→ **What to do**:
Copy out all of the data that follows, exactly as it appears.

Records from a dataset
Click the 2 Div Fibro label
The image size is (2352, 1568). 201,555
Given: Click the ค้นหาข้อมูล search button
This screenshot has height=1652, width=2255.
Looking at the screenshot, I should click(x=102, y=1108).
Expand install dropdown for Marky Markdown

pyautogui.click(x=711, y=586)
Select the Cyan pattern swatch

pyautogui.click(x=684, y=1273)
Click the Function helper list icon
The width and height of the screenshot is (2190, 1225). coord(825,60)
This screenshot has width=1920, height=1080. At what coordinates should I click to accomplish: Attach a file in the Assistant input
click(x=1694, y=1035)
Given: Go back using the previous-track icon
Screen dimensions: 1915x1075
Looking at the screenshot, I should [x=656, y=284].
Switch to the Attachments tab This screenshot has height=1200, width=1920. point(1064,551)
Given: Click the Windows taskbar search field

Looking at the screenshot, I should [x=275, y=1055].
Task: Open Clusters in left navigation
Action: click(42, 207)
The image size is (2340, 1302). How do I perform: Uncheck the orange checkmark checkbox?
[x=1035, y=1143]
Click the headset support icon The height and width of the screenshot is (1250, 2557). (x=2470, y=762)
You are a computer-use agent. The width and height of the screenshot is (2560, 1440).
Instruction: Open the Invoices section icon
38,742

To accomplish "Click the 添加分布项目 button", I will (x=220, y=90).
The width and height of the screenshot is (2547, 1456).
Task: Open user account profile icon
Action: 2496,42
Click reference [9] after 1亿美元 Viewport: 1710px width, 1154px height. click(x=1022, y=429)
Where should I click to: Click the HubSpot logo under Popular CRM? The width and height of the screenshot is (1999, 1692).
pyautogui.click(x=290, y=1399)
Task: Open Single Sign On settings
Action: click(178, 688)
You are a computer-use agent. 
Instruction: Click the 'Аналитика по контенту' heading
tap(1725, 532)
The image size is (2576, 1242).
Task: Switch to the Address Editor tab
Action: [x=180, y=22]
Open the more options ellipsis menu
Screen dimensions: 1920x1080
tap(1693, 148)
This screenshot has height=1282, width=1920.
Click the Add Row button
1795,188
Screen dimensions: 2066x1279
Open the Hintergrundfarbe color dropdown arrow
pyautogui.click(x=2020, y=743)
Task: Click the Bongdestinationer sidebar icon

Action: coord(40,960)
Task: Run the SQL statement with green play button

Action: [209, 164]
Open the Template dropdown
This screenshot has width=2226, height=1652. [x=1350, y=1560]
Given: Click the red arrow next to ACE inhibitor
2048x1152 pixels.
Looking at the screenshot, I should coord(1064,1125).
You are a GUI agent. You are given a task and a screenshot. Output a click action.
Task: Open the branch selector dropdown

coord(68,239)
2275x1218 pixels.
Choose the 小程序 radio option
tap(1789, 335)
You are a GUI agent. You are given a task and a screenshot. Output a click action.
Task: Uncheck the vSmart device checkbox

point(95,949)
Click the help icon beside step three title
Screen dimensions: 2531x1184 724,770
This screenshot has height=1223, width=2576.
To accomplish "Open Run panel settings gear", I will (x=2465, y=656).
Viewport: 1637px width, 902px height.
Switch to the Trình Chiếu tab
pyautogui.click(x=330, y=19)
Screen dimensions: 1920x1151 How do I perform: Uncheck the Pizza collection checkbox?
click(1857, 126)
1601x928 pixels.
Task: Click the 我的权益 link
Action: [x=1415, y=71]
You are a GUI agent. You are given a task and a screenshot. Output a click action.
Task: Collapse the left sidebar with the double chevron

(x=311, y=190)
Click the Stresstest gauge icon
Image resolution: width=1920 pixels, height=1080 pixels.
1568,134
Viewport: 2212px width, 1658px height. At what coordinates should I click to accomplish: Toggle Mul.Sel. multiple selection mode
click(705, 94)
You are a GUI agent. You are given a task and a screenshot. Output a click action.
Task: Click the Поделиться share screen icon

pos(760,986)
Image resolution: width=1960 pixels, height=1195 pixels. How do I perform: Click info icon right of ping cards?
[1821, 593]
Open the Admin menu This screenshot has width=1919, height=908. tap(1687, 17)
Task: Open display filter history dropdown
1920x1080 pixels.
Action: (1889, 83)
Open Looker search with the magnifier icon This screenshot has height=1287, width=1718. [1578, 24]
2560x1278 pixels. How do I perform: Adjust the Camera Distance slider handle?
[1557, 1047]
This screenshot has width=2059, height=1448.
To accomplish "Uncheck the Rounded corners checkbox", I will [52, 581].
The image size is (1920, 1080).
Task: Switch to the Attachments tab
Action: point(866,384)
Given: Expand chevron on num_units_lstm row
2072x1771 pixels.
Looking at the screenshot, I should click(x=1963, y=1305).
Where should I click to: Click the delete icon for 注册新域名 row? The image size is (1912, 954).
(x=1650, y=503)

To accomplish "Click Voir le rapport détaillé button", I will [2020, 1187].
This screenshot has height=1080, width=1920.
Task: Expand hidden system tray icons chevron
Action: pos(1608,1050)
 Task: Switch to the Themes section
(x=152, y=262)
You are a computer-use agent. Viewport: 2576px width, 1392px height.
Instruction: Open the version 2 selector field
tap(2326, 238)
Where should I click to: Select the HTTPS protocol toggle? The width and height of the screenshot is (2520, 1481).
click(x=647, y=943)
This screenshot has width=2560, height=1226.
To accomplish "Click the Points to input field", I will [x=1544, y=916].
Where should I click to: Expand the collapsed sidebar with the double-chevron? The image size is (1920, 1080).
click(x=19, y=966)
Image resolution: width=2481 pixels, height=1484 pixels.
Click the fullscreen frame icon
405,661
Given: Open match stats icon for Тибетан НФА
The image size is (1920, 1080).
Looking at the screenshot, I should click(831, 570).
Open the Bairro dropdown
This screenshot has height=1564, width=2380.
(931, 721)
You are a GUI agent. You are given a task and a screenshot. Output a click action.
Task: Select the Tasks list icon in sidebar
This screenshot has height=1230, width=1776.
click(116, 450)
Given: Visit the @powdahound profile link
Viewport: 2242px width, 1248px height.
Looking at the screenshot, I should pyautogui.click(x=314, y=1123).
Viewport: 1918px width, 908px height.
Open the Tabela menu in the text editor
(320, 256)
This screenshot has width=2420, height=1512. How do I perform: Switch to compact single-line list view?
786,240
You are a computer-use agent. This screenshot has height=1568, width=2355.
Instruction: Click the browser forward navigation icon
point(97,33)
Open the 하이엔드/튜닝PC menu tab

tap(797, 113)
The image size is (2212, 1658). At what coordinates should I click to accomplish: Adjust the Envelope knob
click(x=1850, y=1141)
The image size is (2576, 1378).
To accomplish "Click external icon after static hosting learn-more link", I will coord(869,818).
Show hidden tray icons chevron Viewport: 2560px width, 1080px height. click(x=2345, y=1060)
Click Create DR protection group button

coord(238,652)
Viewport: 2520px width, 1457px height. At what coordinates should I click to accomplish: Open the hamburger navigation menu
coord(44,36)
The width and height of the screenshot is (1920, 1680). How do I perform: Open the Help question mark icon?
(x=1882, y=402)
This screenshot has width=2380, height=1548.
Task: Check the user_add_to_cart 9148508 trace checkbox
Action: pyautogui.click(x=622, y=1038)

→ **Result below**:
Click the 2 Div Fibro label
The image size is (2352, 1568). 201,555
Given: Click the ค้นหาข้อมูล search button
This screenshot has height=1652, width=2255.
Looking at the screenshot, I should click(x=102, y=1108).
Expand install dropdown for Marky Markdown

pyautogui.click(x=711, y=586)
Select the Cyan pattern swatch

pyautogui.click(x=684, y=1273)
Click the Function helper list icon
The width and height of the screenshot is (2190, 1225). coord(825,60)
This screenshot has width=1920, height=1080. At what coordinates should I click to accomplish: Attach a file in the Assistant input
click(x=1694, y=1035)
Given: Go back using the previous-track icon
Screen dimensions: 1915x1075
Looking at the screenshot, I should [x=656, y=284].
Switch to the Attachments tab This screenshot has height=1200, width=1920. point(1064,551)
Given: Click the Windows taskbar search field

Looking at the screenshot, I should [x=275, y=1055].
Task: Open Clusters in left navigation
Action: click(42, 207)
The image size is (2340, 1302). How do I perform: Uncheck the orange checkmark checkbox?
[x=1035, y=1143]
Click the headset support icon The height and width of the screenshot is (1250, 2557). (x=2470, y=762)
You are a computer-use agent. The width and height of the screenshot is (2560, 1440).
Instruction: Open the Invoices section icon
38,742

To accomplish "Click the 添加分布项目 button", I will (x=220, y=90).
The width and height of the screenshot is (2547, 1456).
Task: Open user account profile icon
Action: 2496,42
Click reference [9] after 1亿美元 Viewport: 1710px width, 1154px height. click(x=1022, y=429)
Where should I click to: Click the HubSpot logo under Popular CRM? The width and height of the screenshot is (1999, 1692).
pyautogui.click(x=290, y=1399)
Task: Open Single Sign On settings
Action: click(178, 688)
You are a computer-use agent. 
Instruction: Click the 'Аналитика по контенту' heading
tap(1725, 532)
The image size is (2576, 1242).
Task: Switch to the Address Editor tab
Action: [x=180, y=22]
Open the more options ellipsis menu
Screen dimensions: 1920x1080
tap(1693, 148)
This screenshot has height=1282, width=1920.
Click the Add Row button
1795,188
Screen dimensions: 2066x1279
Open the Hintergrundfarbe color dropdown arrow
pyautogui.click(x=2020, y=743)
Task: Click the Bongdestinationer sidebar icon

Action: coord(40,960)
Task: Run the SQL statement with green play button

Action: [209, 164]
Open the Template dropdown
This screenshot has width=2226, height=1652. [x=1350, y=1560]
Given: Click the red arrow next to ACE inhibitor
2048x1152 pixels.
Looking at the screenshot, I should coord(1064,1125).
You are a GUI agent. You are given a task and a screenshot. Output a click action.
Task: Open the branch selector dropdown

coord(68,239)
2275x1218 pixels.
Choose the 小程序 radio option
tap(1789, 335)
You are a GUI agent. You are given a task and a screenshot. Output a click action.
Task: Uncheck the vSmart device checkbox

point(95,949)
Click the help icon beside step three title
Screen dimensions: 2531x1184 724,770
This screenshot has height=1223, width=2576.
To accomplish "Open Run panel settings gear", I will (x=2465, y=656).
Viewport: 1637px width, 902px height.
Switch to the Trình Chiếu tab
pyautogui.click(x=330, y=19)
Screen dimensions: 1920x1151 How do I perform: Uncheck the Pizza collection checkbox?
click(1857, 126)
1601x928 pixels.
Task: Click the 我的权益 link
Action: [x=1415, y=71]
You are a GUI agent. You are given a task and a screenshot. Output a click action.
Task: Collapse the left sidebar with the double chevron

(x=311, y=190)
Click the Stresstest gauge icon
Image resolution: width=1920 pixels, height=1080 pixels.
1568,134
Viewport: 2212px width, 1658px height. At what coordinates should I click to accomplish: Toggle Mul.Sel. multiple selection mode
click(705, 94)
You are a GUI agent. You are given a task and a screenshot. Output a click action.
Task: Click the Поделиться share screen icon

pos(760,986)
Image resolution: width=1960 pixels, height=1195 pixels. How do I perform: Click info icon right of ping cards?
[1821, 593]
Open the Admin menu This screenshot has width=1919, height=908. tap(1687, 17)
Task: Open display filter history dropdown
1920x1080 pixels.
Action: (1889, 83)
Open Looker search with the magnifier icon This screenshot has height=1287, width=1718. [1578, 24]
2560x1278 pixels. How do I perform: Adjust the Camera Distance slider handle?
[1557, 1047]
This screenshot has width=2059, height=1448.
To accomplish "Uncheck the Rounded corners checkbox", I will [52, 581].
The image size is (1920, 1080).
Task: Switch to the Attachments tab
Action: point(866,384)
Given: Expand chevron on num_units_lstm row
2072x1771 pixels.
Looking at the screenshot, I should click(x=1963, y=1305).
Where should I click to: Click the delete icon for 注册新域名 row? The image size is (1912, 954).
(x=1650, y=503)

To accomplish "Click Voir le rapport détaillé button", I will [2020, 1187].
This screenshot has height=1080, width=1920.
Task: Expand hidden system tray icons chevron
Action: pos(1608,1050)
 Task: Switch to the Themes section
(x=152, y=262)
You are a computer-use agent. Viewport: 2576px width, 1392px height.
Instruction: Open the version 2 selector field
tap(2326, 238)
Where should I click to: Select the HTTPS protocol toggle? The width and height of the screenshot is (2520, 1481).
click(x=647, y=943)
This screenshot has width=2560, height=1226.
To accomplish "Click the Points to input field", I will [x=1544, y=916].
Where should I click to: Expand the collapsed sidebar with the double-chevron? The image size is (1920, 1080).
click(x=19, y=966)
Image resolution: width=2481 pixels, height=1484 pixels.
Click the fullscreen frame icon
405,661
Given: Open match stats icon for Тибетан НФА
The image size is (1920, 1080).
Looking at the screenshot, I should click(831, 570).
Open the Bairro dropdown
This screenshot has height=1564, width=2380.
(931, 721)
You are a GUI agent. You are given a task and a screenshot. Output a click action.
Task: Select the Tasks list icon in sidebar
This screenshot has height=1230, width=1776.
click(116, 450)
Given: Visit the @powdahound profile link
Viewport: 2242px width, 1248px height.
Looking at the screenshot, I should pyautogui.click(x=314, y=1123).
Viewport: 1918px width, 908px height.
Open the Tabela menu in the text editor
(320, 256)
This screenshot has width=2420, height=1512. How do I perform: Switch to compact single-line list view?
786,240
You are a computer-use agent. This screenshot has height=1568, width=2355.
Instruction: Click the browser forward navigation icon
point(97,33)
Open the 하이엔드/튜닝PC menu tab

tap(797, 113)
The image size is (2212, 1658). At what coordinates should I click to accomplish: Adjust the Envelope knob
click(x=1850, y=1141)
The image size is (2576, 1378).
To accomplish "Click external icon after static hosting learn-more link", I will coord(869,818).
Show hidden tray icons chevron Viewport: 2560px width, 1080px height. click(x=2345, y=1060)
Click Create DR protection group button

coord(238,652)
Viewport: 2520px width, 1457px height. At what coordinates should I click to accomplish: Open the hamburger navigation menu
coord(44,36)
The width and height of the screenshot is (1920, 1680). How do I perform: Open the Help question mark icon?
(x=1882, y=402)
This screenshot has width=2380, height=1548.
Task: Check the user_add_to_cart 9148508 trace checkbox
Action: pyautogui.click(x=622, y=1038)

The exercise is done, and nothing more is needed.